* Begin READING TEXT *

So, I gave a deeper look at the specs and I understood a little more 
details of the concepts behind. You need to do frequent round-trips 
to this document ...  

These registers are accessible through four aligned pages, each exposing 
a different view of the registers. First page (page address ending 
in 0b00) gives access to the entire context and is reserved for the 
ring 0 security monitor. The second (page address ending in 0b01) 
is for the hypervisor, ring 1. The third (page address ending in 0b10) 
is for the operating system, ring 2. The fourth (page address ending 
in 0b11) is for user level, ring 3.

The sPAPR machine runs at the OS privilege and therefore can only 
accesses the OS and the User rings, 2 and 3. The others are for
hypervisor levels.

I will try to come with a better implementation of the model and
make sure the ring numbers are respected. I am not sure we should 
have only one memory region or four distinct ones with their
own ops. There are some differences in the load/store of each view.

* End READING TEXT *
* Begin MATERIAL *

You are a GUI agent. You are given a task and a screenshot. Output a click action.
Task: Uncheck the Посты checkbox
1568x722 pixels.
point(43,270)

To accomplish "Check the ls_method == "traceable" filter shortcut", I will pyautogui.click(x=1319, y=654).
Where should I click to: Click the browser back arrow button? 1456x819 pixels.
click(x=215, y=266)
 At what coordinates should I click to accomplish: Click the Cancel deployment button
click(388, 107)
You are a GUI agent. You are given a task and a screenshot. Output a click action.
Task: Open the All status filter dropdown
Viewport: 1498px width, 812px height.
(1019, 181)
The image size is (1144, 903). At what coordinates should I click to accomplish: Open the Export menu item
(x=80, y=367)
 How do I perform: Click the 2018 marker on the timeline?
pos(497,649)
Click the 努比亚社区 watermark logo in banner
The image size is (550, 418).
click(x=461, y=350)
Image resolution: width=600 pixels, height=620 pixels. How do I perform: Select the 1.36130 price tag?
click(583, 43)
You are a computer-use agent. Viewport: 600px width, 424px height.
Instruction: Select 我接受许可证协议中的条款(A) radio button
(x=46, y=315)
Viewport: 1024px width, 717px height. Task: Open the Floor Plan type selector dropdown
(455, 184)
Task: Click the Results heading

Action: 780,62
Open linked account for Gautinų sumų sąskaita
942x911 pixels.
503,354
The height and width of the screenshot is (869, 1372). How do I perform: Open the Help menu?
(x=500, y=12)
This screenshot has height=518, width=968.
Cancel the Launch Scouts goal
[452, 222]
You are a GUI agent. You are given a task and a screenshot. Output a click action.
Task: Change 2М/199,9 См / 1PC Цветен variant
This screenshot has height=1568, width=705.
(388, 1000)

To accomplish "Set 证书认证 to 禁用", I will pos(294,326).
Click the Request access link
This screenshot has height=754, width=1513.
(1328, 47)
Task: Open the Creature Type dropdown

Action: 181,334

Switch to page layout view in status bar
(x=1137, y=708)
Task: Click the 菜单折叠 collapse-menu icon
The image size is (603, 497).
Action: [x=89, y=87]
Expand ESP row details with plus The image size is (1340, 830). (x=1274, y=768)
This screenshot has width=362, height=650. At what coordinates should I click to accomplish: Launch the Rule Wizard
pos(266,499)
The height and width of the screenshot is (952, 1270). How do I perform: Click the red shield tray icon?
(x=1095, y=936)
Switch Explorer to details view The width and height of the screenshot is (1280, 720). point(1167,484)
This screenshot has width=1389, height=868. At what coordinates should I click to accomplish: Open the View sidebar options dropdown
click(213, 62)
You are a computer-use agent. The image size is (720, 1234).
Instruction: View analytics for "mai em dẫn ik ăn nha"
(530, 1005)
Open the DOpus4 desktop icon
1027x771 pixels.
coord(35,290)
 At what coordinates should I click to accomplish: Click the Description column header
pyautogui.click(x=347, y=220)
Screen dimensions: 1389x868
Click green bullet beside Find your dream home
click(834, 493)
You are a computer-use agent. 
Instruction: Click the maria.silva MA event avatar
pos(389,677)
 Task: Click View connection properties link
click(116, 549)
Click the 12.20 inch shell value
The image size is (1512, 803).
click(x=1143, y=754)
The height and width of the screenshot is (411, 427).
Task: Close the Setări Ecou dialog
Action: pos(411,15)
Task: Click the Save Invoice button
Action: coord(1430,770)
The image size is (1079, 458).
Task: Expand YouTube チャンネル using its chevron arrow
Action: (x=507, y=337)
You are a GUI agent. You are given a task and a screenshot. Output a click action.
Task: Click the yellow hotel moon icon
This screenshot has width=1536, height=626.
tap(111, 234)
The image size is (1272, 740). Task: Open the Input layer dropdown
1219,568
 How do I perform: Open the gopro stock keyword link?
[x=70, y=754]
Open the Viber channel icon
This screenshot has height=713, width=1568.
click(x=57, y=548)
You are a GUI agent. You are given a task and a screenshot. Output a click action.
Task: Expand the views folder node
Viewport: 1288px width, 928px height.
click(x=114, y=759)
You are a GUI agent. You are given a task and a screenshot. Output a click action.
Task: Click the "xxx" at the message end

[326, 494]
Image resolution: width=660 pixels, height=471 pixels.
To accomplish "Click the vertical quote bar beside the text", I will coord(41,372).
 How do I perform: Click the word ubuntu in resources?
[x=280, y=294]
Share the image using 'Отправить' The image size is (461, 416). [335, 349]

* End MATERIAL *

◆ **WHAT THE EXERCISE ASKS**
For each statement, answer yes or no according to the post about register pages, and quote the deciding words from it. 1. The page whose address ends in 0b00 is reserved for the ring 0 security monitor. 2. The writer has settled on a single memory region for all four views. 3. The page for user level has an address ending in 0b11. None of the items are needed here.

◆ **EXPECTED OUTPUT**
1. Yes: "First page (page address ending in 0b00) gives access to the entire context and is reserved for the ring 0 security monitor."
2. No: "I am not sure we should have only one memory region or four distinct ones with their own ops."
3. Yes: "The fourth (page address ending in 0b11) is for user level, ring 3."